* EXERCISE PASSAGE
-------------------------

- Knowsley Safari Logo
- Interactive map of Knowsley Safari
- 53°26′31″N 2°48′43″W﻿ / ﻿53.442°N 2.812°W
- Date opened: 1971; 55 years ago
- Location: Prescot, Merseyside, England
- Land area: 550 acres (220 ha)
- No. of animals: 700+
- Memberships: BIAZA, EAZA
- Website: knowsleysafariexperience.co.uk

= Knowsley Safari Park =

Zoo in Merseyside, England

Knowsley Safari is a safari park and tourist attraction in Prescot, Merseyside, England. It is a member of the British and Irish Association of Zoos and Aquariums (BIAZA) and the European Association of Zoos and Aquaria (EAZA). It contributes to conservation and research through links with conservation projects and its links with universities in nearby Liverpool, as well as Chester and Manchester. The Channel 4 series Secret Life of the Safari Park was filmed here.

==History==
The Safari Park was opened in July 1971 in the parklands of Knowsley Hall by Edward Stanley, 18th Earl of Derby and Jimmy Chipperfield using the expertise of general manager Laurence Tennant MBE, formerly the Chief Game Warden of Parks in Uganda and Botswana. Initially the road through the park was 3.5 mi, with visitors driving past lions, cheetahs, monkeys, giraffes, zebras, elephants and various antelopes. Due to the popularity of this route, an additional 1.5 mi of road was added in 1973, and camels, buffaloes, white rhinos, and tigers were added to the park. Over the years, a few modifications have been made. For instance, tigers are now displayed in enclosures within the reserve, and a bypass around the baboons was built for visitors who are worried about damage to their cars.

-------------------------

* DATA BLOCK
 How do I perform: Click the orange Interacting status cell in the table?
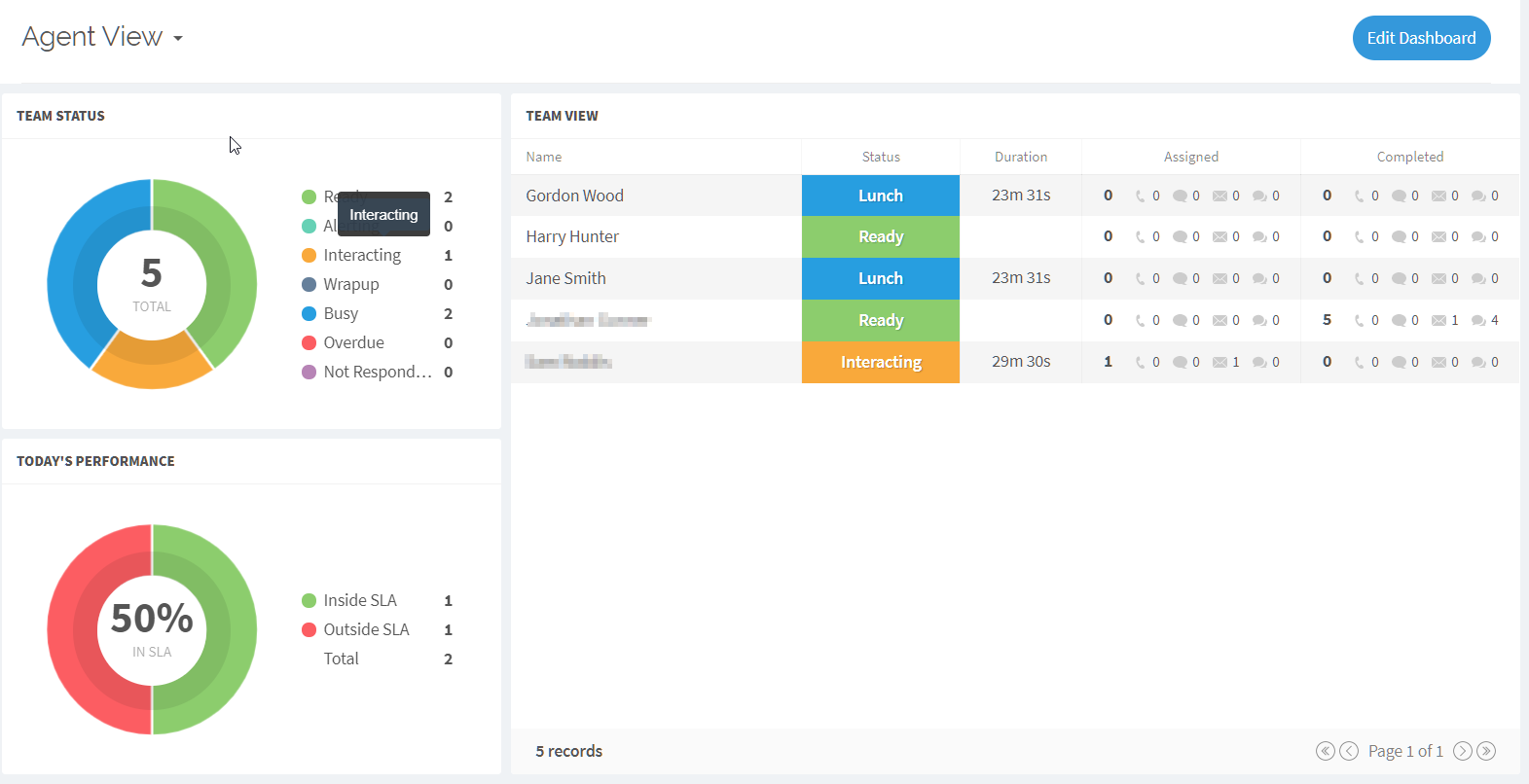(881, 362)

-------------------------

* WHAT THIS TASK INVOLVES
Write out the passage of the Knowsley Safari text that begins at the words "Knowsley Safari is" and stops after "was filmed here.", word for word. The data comes from a separate source and has no connection to the Knowsley Safari text.

* TASK RESPONSE
Knowsley Safari is a safari park and tourist attraction in Prescot, Merseyside, England. It is a member of the British and Irish Association of Zoos and Aquariums (BIAZA) and the European Association of Zoos and Aquaria (EAZA). It contributes to conservation and research through links with conservation projects and its links with universities in nearby Liverpool, as well as Chester and Manchester. The Channel 4 series Secret Life of the Safari Park was filmed here.